ARTIKEL:
-----
[EDISI IMLEK]
Bagi peranakan Tionghoa di Tangerang, label "Cina Benteng" yang mereka sandang dalah identitas kultural yang membedakan dengan kelompok etnik Tionghoa lainnya di Indonesia.
Penulis:David Kwa, di Jakarta, untuk Majalah Intisari edisi Oktober 2002
---
Intisari hadir di WhatsApp Channel, follow dan dapatkan berita terbaru kami di sini
---
Intisari-Online.com -Seorang petani tampak asyik mengolah sawah, berdampingan dengan seorang rekannya penggembala kerbau. Ketika saya sapa dengan panggilan Ko (bahasa Tionghoa, berarti "kakak laki-laki"), si petani langsung menoleh sembari tersenyum.
Tak lama kemudian saya diajak mampir ke rumahnya untuk sekadar minum. Sebuah rumah khas Tionghoa.
Halaman depannya tampak sudah diperkeras dengan batu bata dan semen, hingga bisa berfungsi sebagai tempat menjemur padi. Di sebuah pojok halaman tergeletak alat tradisional pengurai kulit padi (pesak) dengan beras.
Sedangkan di sebelah kiri rumah kelihatan kandang kerbau. Di dalam gudang yang sekaligus berfungsi sebagai lumbung padi, terpajang penggiling padi tradisional berpenggerak kerbau yang kini sudah digantikan mesin modern.
-----
TUJUAN:
**1.** Apakah pernyataan berikut sesuai dengan artikel tentang Cina Benteng: (a) petani itu menoleh sambil tersenyum saat disapa dengan panggilan Ko, (b) kandang kerbau berada di halaman depan rumah petani, (c) penggiling padi berpenggerak kerbau masih dipakai hingga kini? Jawab ya atau tidak untuk tiap pernyataan dengan kutipan persis kata-kata artikel yang menentukannya.
**2.** Bagaimana isi paragraf artikel tentang Cina Benteng yang diawali "Halaman depannya tampak" jika disusun ulang sebagai daftar singkat yang memuat fakta-fakta utamanya?
**3.** Ulangi kata demi kata bagian artikel tentang Cina Benteng antara "Penulis:David Kwa, di" dan "menoleh sembari tersenyum.", termasuk kedua batas itu.
Baris-baris data merupakan bahan tersendiri yang terpisah dari artikel.
-----
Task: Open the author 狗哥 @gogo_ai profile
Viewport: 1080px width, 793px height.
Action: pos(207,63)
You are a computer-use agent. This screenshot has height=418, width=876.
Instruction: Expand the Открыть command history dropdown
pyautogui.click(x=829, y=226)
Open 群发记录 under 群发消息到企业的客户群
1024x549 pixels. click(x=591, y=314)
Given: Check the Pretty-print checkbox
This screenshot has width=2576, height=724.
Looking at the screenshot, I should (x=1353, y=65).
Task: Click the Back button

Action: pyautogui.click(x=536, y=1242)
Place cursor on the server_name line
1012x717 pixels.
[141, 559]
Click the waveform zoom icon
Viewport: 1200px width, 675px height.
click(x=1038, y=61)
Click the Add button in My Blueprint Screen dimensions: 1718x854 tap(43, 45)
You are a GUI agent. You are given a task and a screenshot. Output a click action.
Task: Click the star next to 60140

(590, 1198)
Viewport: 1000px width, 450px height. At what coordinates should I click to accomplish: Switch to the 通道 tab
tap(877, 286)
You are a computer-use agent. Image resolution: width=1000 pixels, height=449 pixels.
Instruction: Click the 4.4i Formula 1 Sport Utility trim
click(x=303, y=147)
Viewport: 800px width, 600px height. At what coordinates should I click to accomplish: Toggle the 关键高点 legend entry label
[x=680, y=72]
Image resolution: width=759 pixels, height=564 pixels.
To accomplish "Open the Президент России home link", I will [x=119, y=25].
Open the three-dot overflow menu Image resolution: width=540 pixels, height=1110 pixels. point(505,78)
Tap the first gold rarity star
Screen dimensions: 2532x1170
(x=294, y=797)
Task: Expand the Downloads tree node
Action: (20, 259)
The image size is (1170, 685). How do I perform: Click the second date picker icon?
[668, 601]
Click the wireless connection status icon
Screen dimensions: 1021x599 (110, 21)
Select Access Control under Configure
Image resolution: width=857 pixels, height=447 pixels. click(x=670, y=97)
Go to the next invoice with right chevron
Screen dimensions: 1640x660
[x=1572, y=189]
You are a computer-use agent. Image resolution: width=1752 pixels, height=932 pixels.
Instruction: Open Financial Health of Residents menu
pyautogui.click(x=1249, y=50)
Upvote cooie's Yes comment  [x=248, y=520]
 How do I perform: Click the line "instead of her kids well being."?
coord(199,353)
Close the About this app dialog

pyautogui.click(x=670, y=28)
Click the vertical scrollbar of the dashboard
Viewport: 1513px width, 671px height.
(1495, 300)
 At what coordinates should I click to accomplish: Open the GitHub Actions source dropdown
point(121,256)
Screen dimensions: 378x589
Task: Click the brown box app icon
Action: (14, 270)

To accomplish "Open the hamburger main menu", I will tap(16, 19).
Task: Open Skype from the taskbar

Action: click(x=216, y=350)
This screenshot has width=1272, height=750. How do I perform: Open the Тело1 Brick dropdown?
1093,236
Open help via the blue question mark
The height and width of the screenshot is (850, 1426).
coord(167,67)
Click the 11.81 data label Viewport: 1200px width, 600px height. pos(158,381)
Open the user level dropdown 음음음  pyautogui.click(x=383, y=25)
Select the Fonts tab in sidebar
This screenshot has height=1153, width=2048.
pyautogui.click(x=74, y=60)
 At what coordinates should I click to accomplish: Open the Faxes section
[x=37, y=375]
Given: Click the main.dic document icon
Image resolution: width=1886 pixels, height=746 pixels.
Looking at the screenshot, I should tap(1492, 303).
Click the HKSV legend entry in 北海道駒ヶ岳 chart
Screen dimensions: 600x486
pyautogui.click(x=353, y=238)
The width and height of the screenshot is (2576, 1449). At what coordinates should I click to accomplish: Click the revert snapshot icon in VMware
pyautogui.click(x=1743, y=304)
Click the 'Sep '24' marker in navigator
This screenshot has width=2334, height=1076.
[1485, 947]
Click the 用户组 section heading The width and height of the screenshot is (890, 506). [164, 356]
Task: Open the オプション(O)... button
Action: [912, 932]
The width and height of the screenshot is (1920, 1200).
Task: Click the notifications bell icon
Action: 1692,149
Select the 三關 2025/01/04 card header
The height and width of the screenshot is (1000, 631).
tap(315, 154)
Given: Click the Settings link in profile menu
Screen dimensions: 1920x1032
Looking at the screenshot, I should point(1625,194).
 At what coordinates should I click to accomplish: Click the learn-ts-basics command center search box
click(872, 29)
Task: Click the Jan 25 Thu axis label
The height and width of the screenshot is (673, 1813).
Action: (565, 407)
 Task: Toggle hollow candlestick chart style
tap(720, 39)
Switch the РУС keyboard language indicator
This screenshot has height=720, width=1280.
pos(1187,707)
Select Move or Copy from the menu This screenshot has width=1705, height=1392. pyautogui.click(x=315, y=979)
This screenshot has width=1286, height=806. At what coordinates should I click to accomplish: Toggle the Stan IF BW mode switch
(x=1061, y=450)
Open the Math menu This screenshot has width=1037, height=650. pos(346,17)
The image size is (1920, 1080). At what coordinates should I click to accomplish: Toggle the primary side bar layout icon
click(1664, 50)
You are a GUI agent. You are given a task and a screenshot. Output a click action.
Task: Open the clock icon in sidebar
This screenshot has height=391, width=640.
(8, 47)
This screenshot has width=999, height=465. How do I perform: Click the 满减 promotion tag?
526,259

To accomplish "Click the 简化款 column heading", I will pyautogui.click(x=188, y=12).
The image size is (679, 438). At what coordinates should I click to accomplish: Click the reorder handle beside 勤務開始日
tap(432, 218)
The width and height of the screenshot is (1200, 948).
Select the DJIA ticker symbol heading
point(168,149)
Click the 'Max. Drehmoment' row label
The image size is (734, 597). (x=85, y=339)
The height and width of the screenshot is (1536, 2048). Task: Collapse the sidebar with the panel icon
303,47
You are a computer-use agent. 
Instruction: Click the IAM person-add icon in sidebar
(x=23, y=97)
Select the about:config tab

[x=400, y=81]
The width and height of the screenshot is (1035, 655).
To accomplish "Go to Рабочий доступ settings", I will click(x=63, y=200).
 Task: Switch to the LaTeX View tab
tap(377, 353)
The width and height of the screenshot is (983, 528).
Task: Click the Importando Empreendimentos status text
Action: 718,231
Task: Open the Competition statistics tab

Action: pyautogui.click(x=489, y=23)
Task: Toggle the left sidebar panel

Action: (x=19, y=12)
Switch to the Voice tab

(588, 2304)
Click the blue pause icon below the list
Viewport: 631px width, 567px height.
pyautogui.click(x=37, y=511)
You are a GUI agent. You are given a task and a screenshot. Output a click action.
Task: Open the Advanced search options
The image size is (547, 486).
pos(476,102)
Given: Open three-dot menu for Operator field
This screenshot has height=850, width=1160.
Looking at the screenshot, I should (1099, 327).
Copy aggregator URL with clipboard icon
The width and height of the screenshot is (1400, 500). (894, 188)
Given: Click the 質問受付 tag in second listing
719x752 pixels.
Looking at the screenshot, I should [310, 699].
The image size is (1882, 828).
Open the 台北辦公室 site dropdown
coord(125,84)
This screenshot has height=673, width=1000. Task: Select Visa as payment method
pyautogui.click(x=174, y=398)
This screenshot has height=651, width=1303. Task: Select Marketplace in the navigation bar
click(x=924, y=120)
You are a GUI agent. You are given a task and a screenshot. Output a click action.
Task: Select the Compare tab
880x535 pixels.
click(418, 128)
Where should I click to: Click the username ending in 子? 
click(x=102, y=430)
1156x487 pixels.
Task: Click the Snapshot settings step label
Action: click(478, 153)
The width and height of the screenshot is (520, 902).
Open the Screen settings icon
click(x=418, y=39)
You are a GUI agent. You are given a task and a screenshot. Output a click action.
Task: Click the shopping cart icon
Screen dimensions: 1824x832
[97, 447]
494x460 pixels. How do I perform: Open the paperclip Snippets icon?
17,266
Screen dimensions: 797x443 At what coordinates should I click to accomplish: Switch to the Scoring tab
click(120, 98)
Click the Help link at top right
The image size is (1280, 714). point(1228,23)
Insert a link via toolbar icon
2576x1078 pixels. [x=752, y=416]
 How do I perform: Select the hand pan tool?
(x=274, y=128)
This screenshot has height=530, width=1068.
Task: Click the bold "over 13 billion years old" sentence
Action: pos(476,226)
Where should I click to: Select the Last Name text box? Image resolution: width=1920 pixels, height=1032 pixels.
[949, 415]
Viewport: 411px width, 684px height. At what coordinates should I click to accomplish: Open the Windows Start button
-----
JAWABAN TERTULIS:
**1.**
(a) Ya: "si petani langsung menoleh sembari tersenyum"
(b) Tidak: "di sebelah kiri rumah kelihatan kandang kerbau"
(c) Tidak: "yang kini sudah digantikan mesin modern"

**2.**
- Halaman depan rumah sudah diperkeras dengan batu bata dan semen.
- Halaman itu bisa berfungsi sebagai tempat menjemur padi.
- Di sebuah pojok halaman tergeletak pesak, alat tradisional pengurai kulit padi, dengan beras.

**3.**
Penulis:David Kwa, di Jakarta, untuk Majalah Intisari edisi Oktober 2002
---
Intisari hadir di WhatsApp Channel, follow dan dapatkan berita terbaru kami di sini
---
Intisari-Online.com -Seorang petani tampak asyik mengolah sawah, berdampingan dengan seorang rekannya penggembala kerbau. Ketika saya sapa dengan panggilan Ko (bahasa Tionghoa, berarti "kakak laki-laki"), si petani langsung menoleh sembari tersenyum.